Where was Anna’s new home?

She had never valued their family routines enough, and now they were over – yet she found the transitions to this new time oddly untraceable. Outside, the ugly corrugated roofs of the air-raid shelters looked as if they had always been there.

She went downstairs again. Her old upright piano was lying open, its ivories throwing out a pale gleam in the dark
front room. She strummed an Al Bowlly song, but it felt too feckless, so she drifted into a lullaby.

Photographs of her husband Lewis and Anna were propped on a side table. She felt watched, and strangely guilty to be at home without them, just waiting for news. So she decided to go out for a walk, perhaps along the river at Bishop’s Park.

She stepped out into a subdued city, tightening her coat belt as she went.

* * *

Later that day, Lewis sat in his bell tent near Salisbury Plain. It was raining – had been raining all day. every item of his uniform felt damp. Rain was sliding down the tarpaulin sides of his tent, and his heavy boots were caked with wet mud. Their company commander was waiting for the weather to ease off before the next drill – unlikely before supper, thank God.

He sat cross-legged with a book on his knee, writing to his wife. He closed his eyes and imagined Roberta on one of her habitual walks: a sensuous blue-eyed brunette strolling through the park. She always carried herself with a graceful swing which could make her appear slightly available.

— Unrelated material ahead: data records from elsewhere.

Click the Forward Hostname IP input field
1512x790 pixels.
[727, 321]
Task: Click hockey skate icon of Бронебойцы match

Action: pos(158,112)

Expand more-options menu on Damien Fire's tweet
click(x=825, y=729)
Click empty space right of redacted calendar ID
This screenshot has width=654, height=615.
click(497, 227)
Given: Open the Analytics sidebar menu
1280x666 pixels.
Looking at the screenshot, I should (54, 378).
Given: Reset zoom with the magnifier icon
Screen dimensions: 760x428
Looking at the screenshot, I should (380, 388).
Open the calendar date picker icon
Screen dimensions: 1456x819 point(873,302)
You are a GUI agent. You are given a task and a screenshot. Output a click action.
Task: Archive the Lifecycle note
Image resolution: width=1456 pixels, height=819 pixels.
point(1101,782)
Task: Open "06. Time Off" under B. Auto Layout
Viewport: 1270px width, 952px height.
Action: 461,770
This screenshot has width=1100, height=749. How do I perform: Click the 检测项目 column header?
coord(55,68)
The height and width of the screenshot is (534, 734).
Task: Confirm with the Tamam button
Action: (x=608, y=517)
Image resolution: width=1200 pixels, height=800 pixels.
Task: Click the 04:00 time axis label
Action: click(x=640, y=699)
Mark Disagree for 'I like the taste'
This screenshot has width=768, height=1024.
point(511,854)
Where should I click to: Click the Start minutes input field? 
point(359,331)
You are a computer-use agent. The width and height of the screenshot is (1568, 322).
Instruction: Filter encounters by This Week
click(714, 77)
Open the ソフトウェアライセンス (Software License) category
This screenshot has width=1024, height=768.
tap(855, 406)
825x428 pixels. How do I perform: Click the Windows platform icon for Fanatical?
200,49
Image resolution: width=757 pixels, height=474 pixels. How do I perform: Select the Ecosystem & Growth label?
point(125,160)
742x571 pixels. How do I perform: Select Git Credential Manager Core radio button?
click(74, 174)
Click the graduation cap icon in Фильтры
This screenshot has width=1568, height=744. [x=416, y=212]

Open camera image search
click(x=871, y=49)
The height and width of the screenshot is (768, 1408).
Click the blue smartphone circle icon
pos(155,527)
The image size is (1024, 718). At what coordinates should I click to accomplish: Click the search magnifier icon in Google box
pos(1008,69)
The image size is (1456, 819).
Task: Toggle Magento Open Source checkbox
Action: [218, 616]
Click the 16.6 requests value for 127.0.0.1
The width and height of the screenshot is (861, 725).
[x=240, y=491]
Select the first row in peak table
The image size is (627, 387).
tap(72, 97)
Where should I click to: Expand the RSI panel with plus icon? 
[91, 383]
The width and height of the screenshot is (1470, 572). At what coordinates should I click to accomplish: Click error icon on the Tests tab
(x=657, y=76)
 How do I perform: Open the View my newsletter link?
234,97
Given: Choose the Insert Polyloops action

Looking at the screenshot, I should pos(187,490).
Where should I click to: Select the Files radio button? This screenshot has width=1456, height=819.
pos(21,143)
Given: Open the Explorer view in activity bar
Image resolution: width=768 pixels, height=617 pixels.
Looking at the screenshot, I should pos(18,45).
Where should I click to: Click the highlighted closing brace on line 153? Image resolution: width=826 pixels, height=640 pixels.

And yet he would hate her to change anything. He sometimes let her walk a little ahead, just to admire her. If she turned to wait for him, then her eyes would flash backwards in an expectant glance; he loved that look, always would. Somehow, the rapid flicker of her moods shone right through her face – she carried her own personal weather, as subtly shifting as a sea sky.

Lewis returned to his letter. He was good at gallant endearments from a distance, but he did worry about being too dour in person. He was a diligent furniture restorer with a small family business, but no more than that. Would Roberta wake up one day and realize he was not enough for her?